> GIVEN PASSAGE
— Start —
There she sat under the banyan after freshening up from a long day of toil to enjoy the evening breeze draped in a yellow saree with a red designed border weaved in one of the village looms. Her brawny silhouette looking elegant and her frame relaxed. In yet another scenario, a different place and time of day, a young group of girls are having a nice jolly time giggling and shopping with their eyes, stopping for a mouth-watering snack every now and then without a care, free of responsibilities on a warm day and yet so comfortable in their flowy cotton salwar suits.
Somewhere in the boardroom where the speaker, a middle aged woman, wearing a silk shirt and cotton pant addresses a room of executives as she has them wrapped in complete attention. Out in the dabba is a youngster grabbing a quick bite for lunch looking smart in a fine indigo printed shirt and beige pants. Inside a pen cot is a little bundle of joy gurgling and squealing with utter glee at the rattle toy hanging over his head, freshly cleaned up and powdered, wearing a soft cotton checked blue and white cradle frock. The handloom fabrics of India can be found in almost any facet of life; it is an ingrained skill, a heritage of the Indian culture. The use of handloom fabrics is so wide that you will be amazed once you start paying attention to its presence.
— End —
> PROBLEM DETAILS
Answer these questions using the passage on Indian handloom fabrics:
1. What color is the saree worn by the woman sitting under the banyan?
2. What is the woman speaking in the boardroom wearing?
3. What garment is the baby in the pen cot wearing?
The listing is not required for this work.

> INFORMATION SUPPLIED
— Start —
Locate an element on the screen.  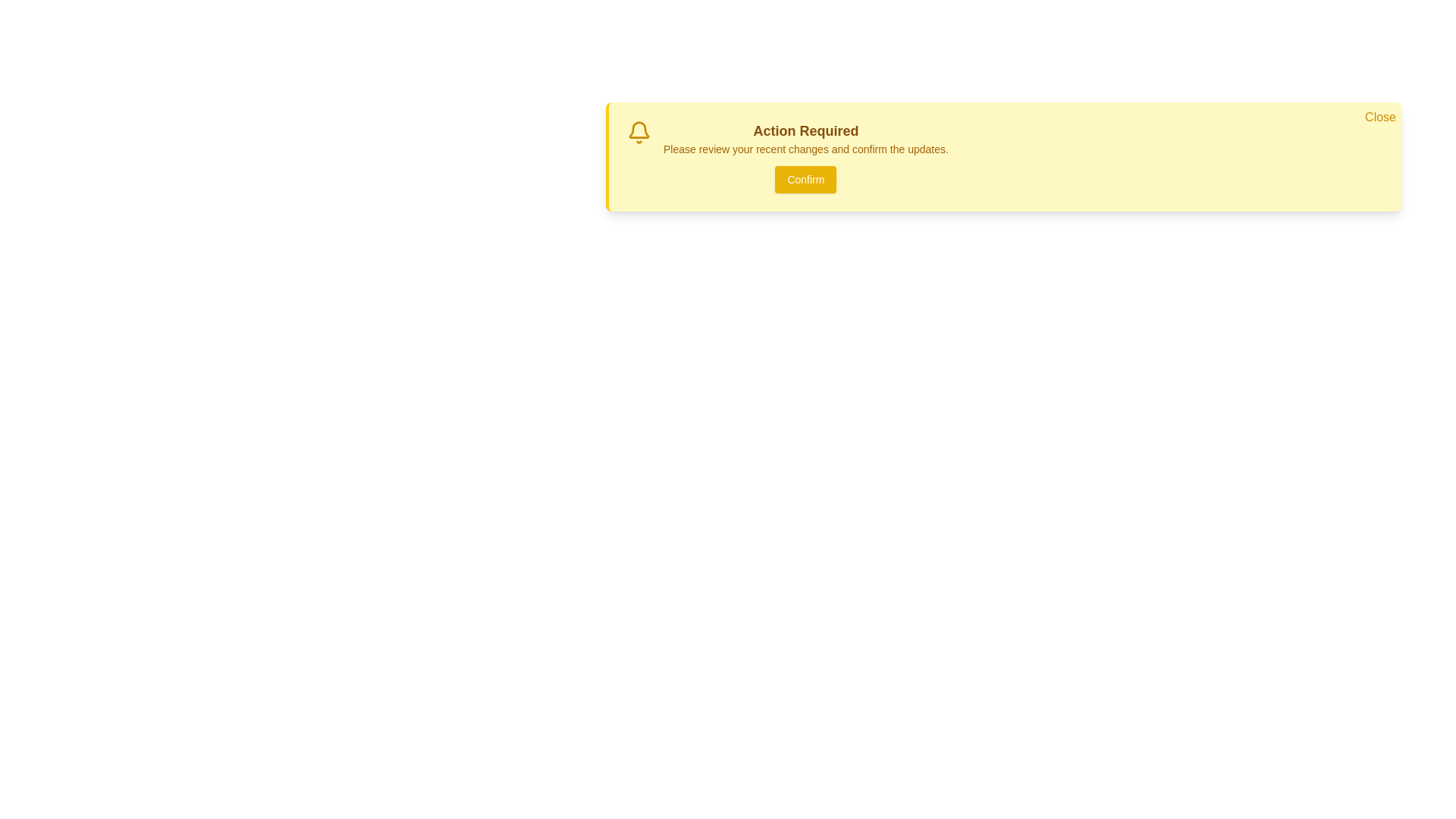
— End —
— Start —
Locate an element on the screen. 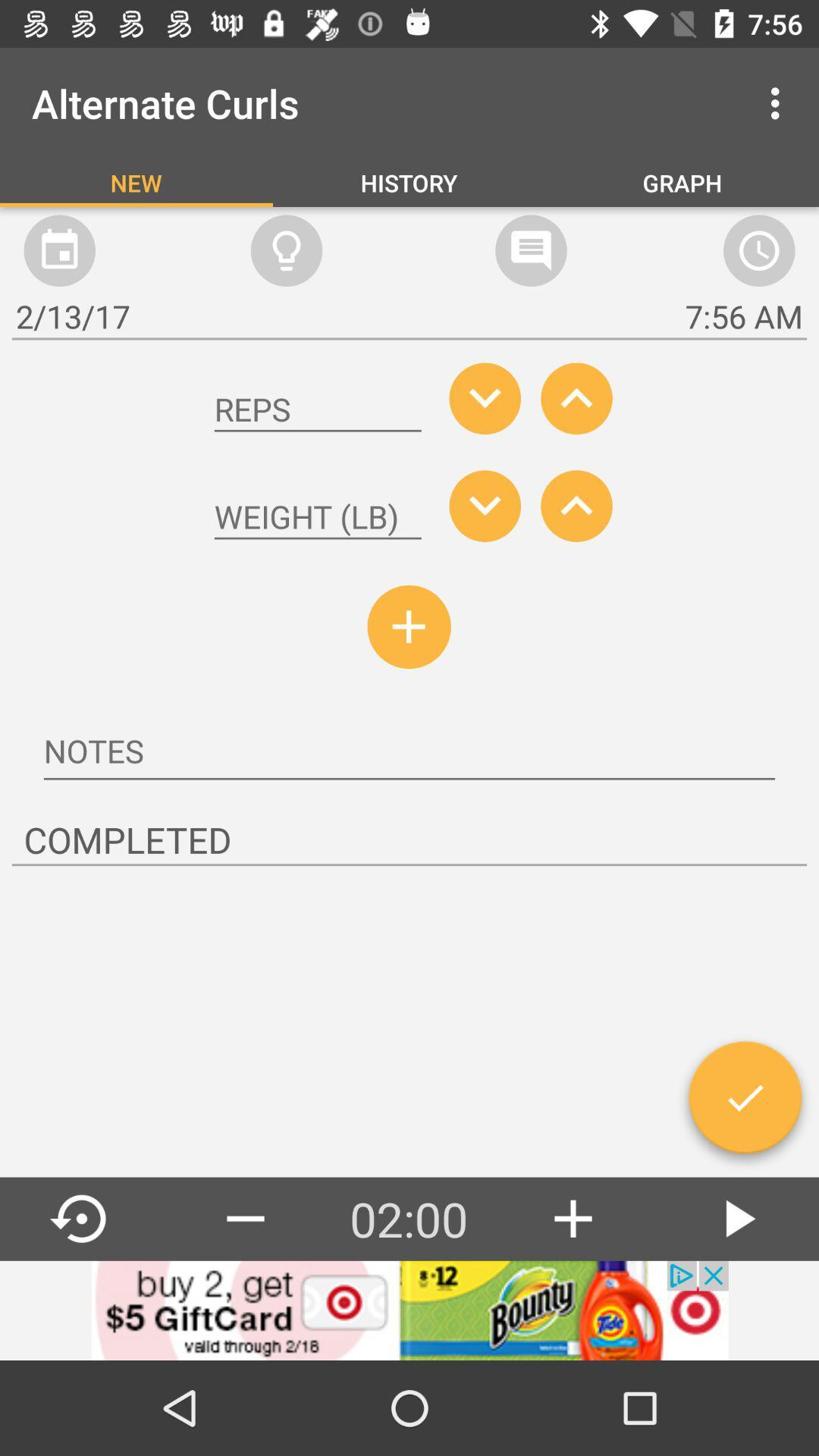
— End —
> FINAL ANSWER
1. Yellow, with a red designed border.
2. A silk shirt and cotton pant.
3. A soft cotton checked blue and white cradle frock.